▶ [Work to be completed]
Write out the lines starting with the line that contains "You are a computer-use agent." and continuing through the line that contains "click(x=185, y=165)", reproducing each one exactly. Include only those lines.

▶ [Stored records]
##########

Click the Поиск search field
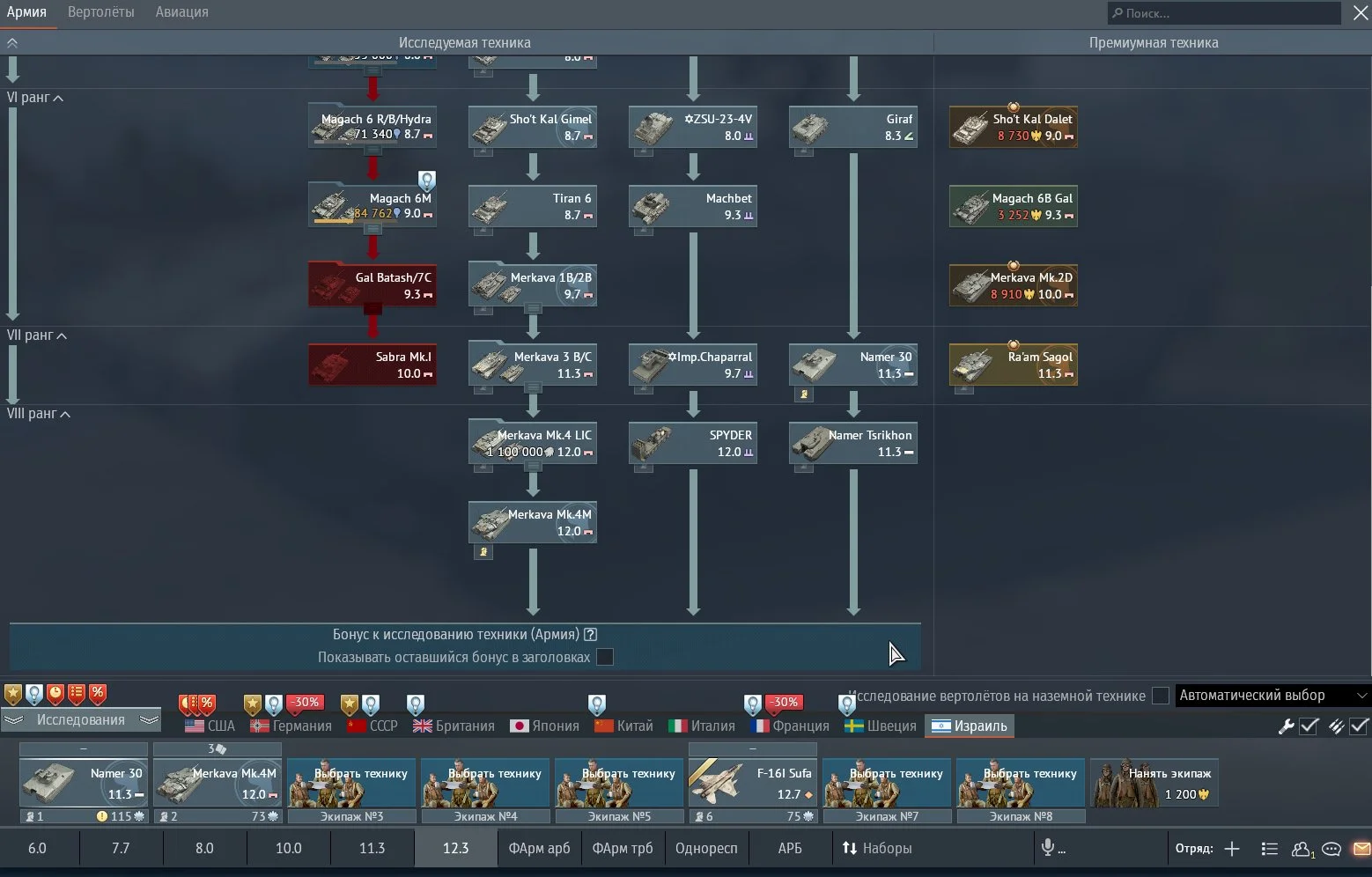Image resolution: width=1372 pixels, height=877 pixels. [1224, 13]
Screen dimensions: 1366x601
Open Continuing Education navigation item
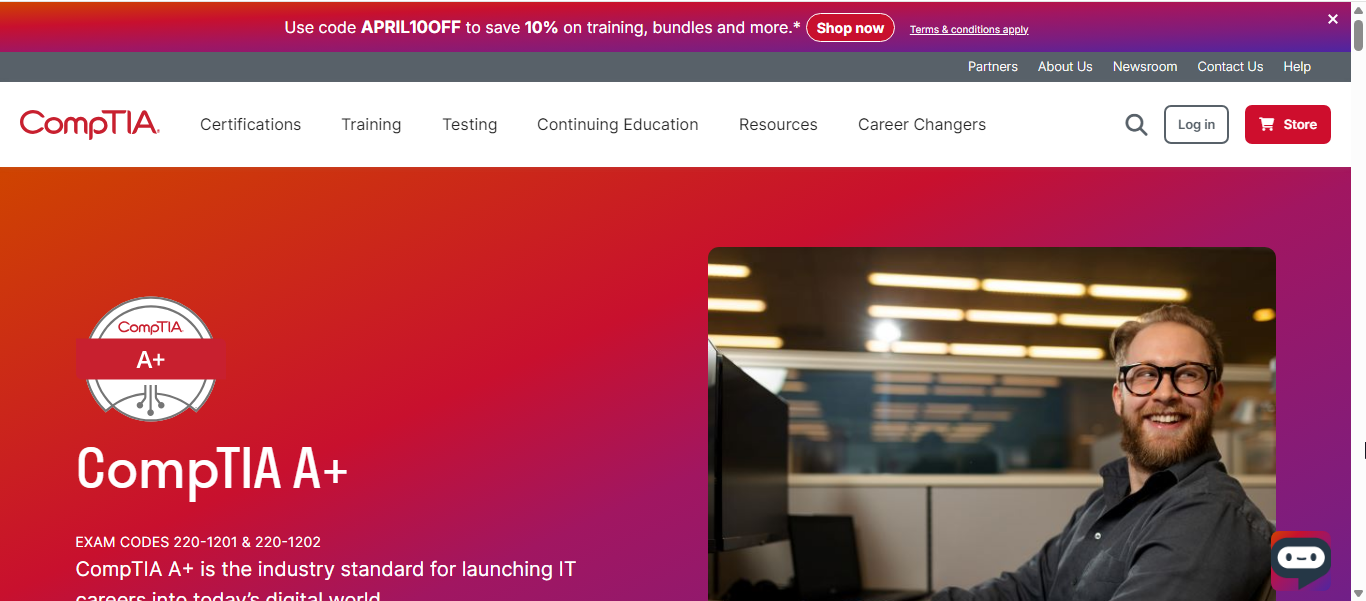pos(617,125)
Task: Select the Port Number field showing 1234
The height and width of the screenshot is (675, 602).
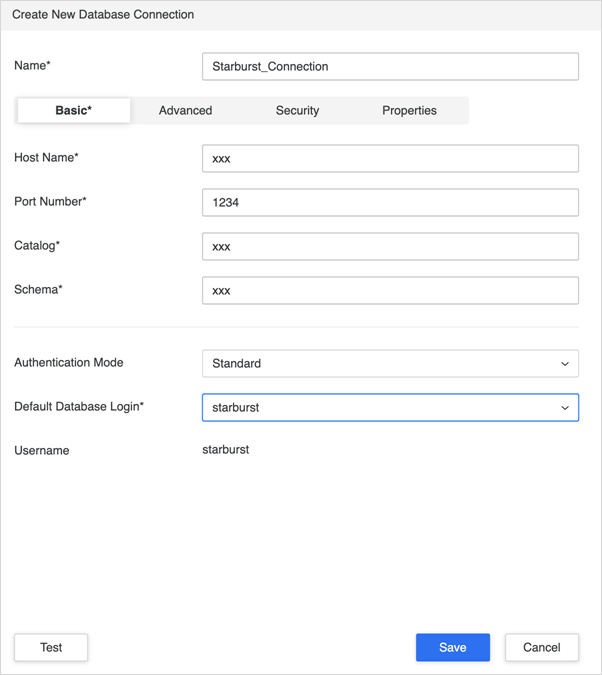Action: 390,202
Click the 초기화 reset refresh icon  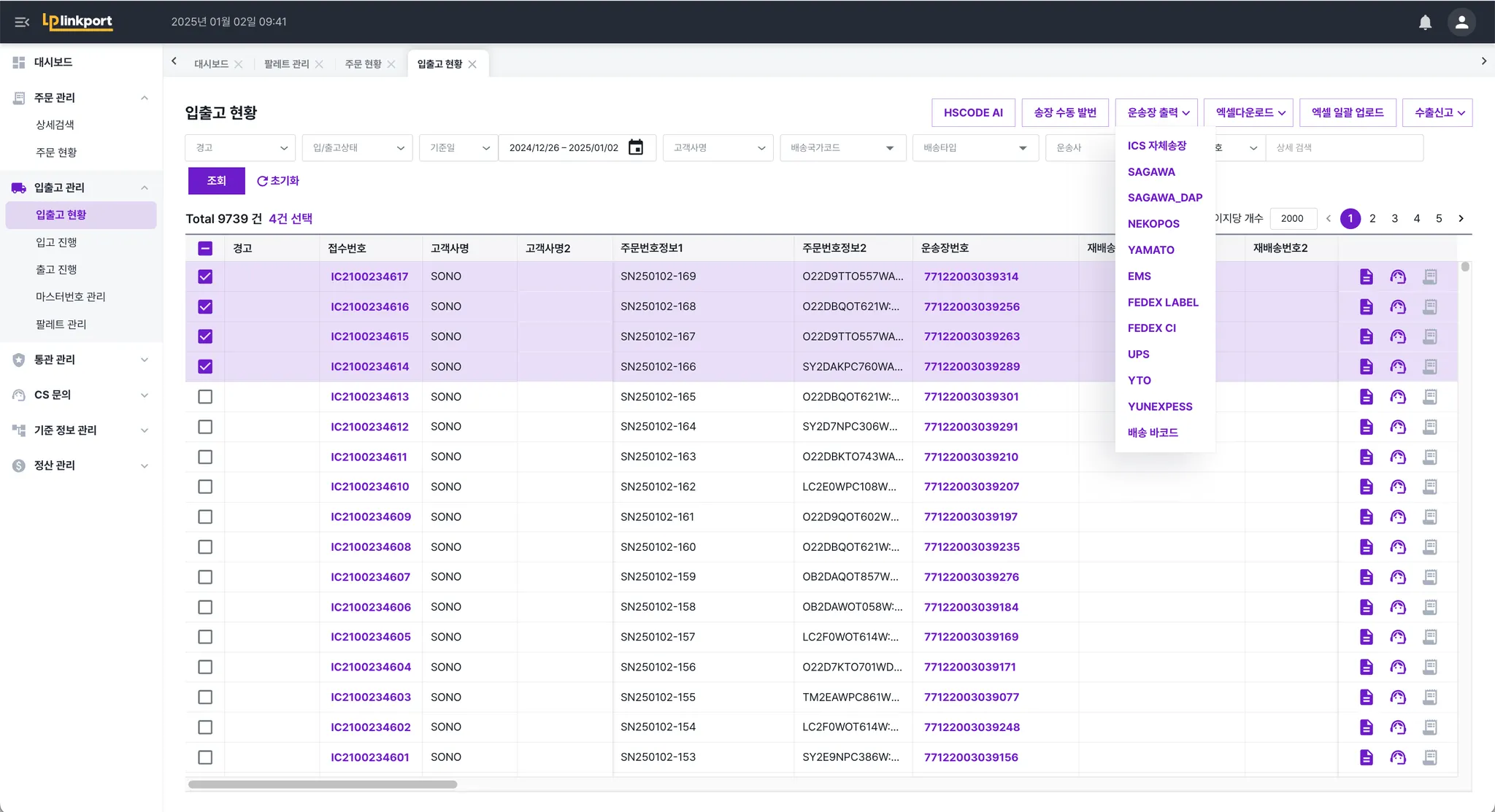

##########

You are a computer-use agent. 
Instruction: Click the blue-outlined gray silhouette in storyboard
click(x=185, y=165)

##########

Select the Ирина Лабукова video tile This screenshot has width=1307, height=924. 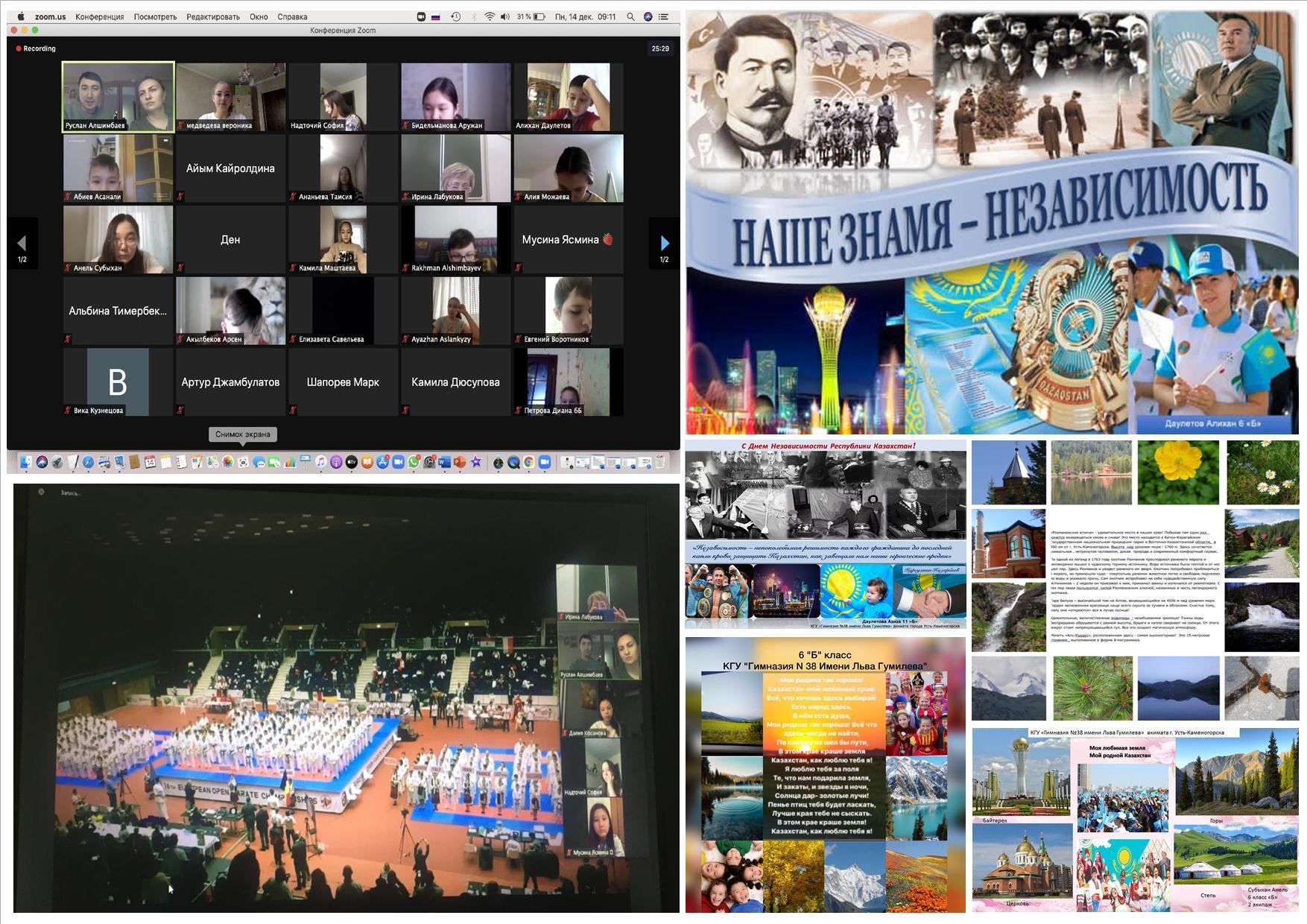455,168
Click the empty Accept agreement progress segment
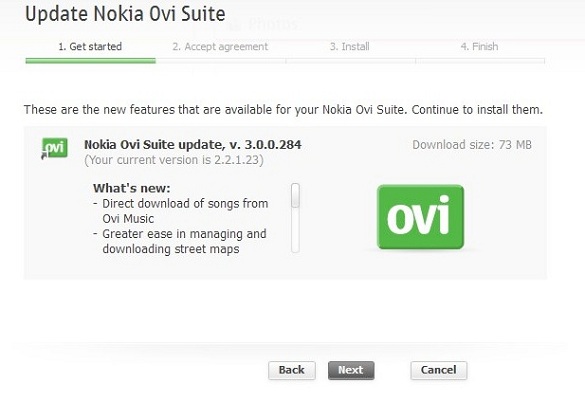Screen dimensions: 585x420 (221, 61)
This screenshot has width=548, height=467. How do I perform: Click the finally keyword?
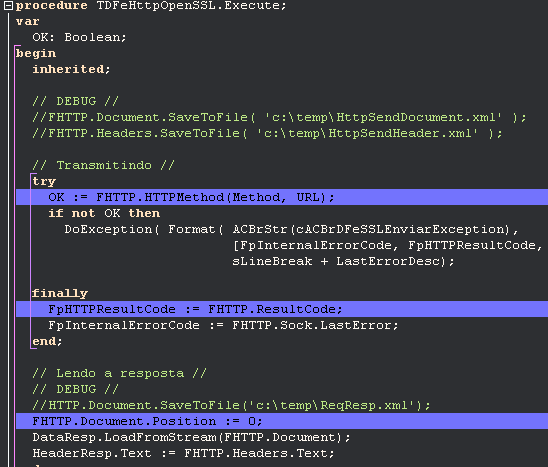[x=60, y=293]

##########

▶ [Reply to the exercise]
You are a computer-use agent. 
Instruction: Click the blue-outlined gray silhouette in storyboard
click(x=185, y=165)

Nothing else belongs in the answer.